Nicholls argued the sector’s role in recovery had been proven after the financial crisis and pandemic. “There is still time for the Chancellor to act… now is the time to back hospitality.”

Night-time economy

But no part of the industry expressed quite the same fury as the Night Time Industries Association, whose chief executive Michael Kill labelled the Spring Statement “a reckless dereliction of duty”.

“Rather than seizing the opportunity to implement critical long-term reforms, this Statement signals yet another nail in the coffin for an industry already pushed to the brink.”

Kill accused the Government of “a fundamental disregard for the millions of workers and entrepreneurs who fuel the UK’s cultural and economic dynamism” and called the Chancellor’s inaction “not just negligent — it is a direct attack on the viability of an industry that contributes billions to the UK economy.”

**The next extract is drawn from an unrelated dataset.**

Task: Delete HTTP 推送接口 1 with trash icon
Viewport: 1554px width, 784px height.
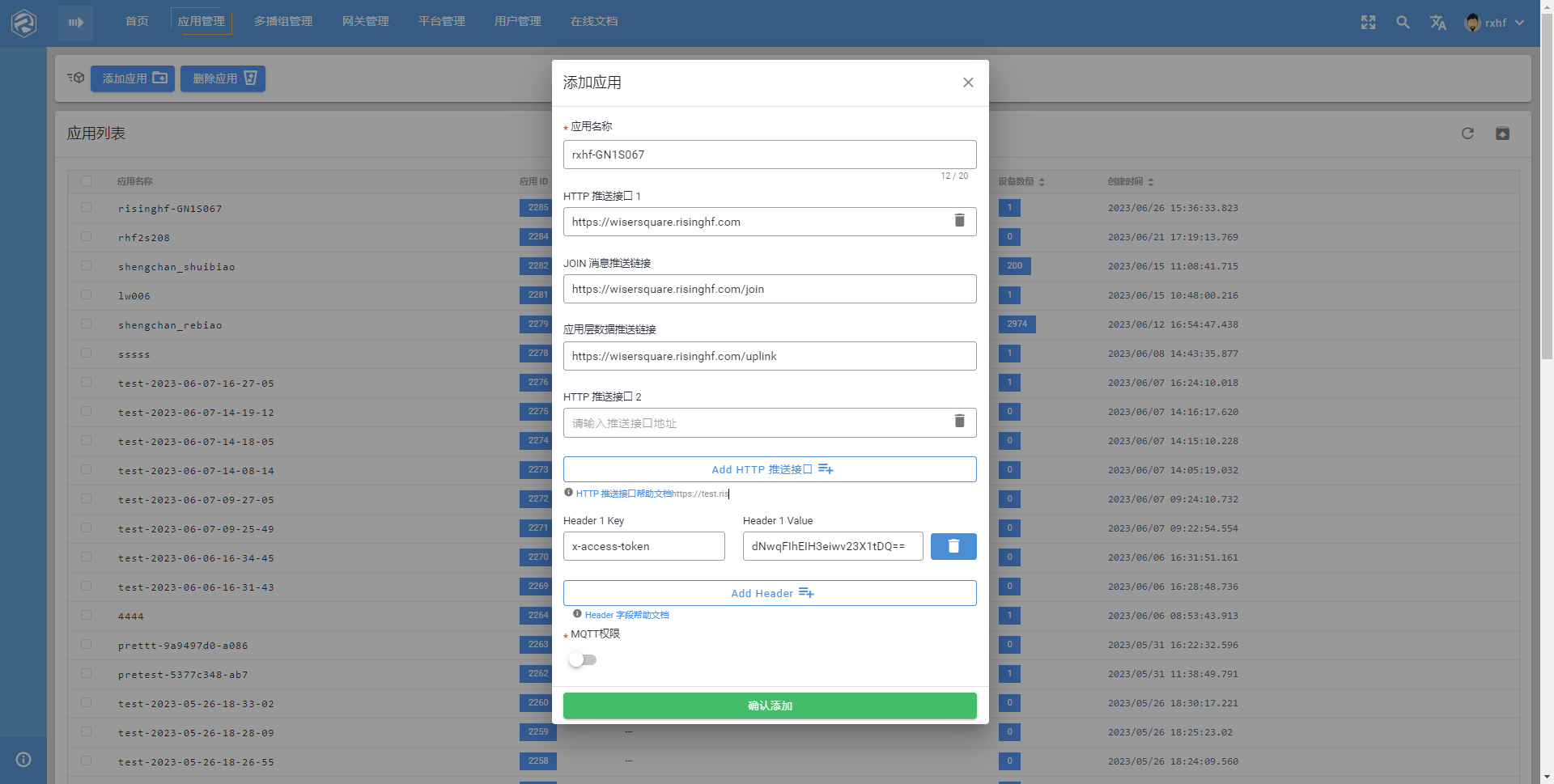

He demanded “immediate and substantial intervention” before the industry is “systematically dismantled by political negligence”.

Outlook

While the Chancellor’s Statement may provide comfort to markets and deliver improved forecasts for inflation and debt, the sentiment across Britain’s alcohol and hospitality industries is one of profound disillusionment.

In a sector already burdened with post-pandemic debt, regulatory complexity and soaring energy prices, stability alone is no longer enough. The consensus is clear: if the Spring Statement was meant to plant the seeds of long-term growth, this government has left a critical part of Britain’s cultural and economic identity out in the cold.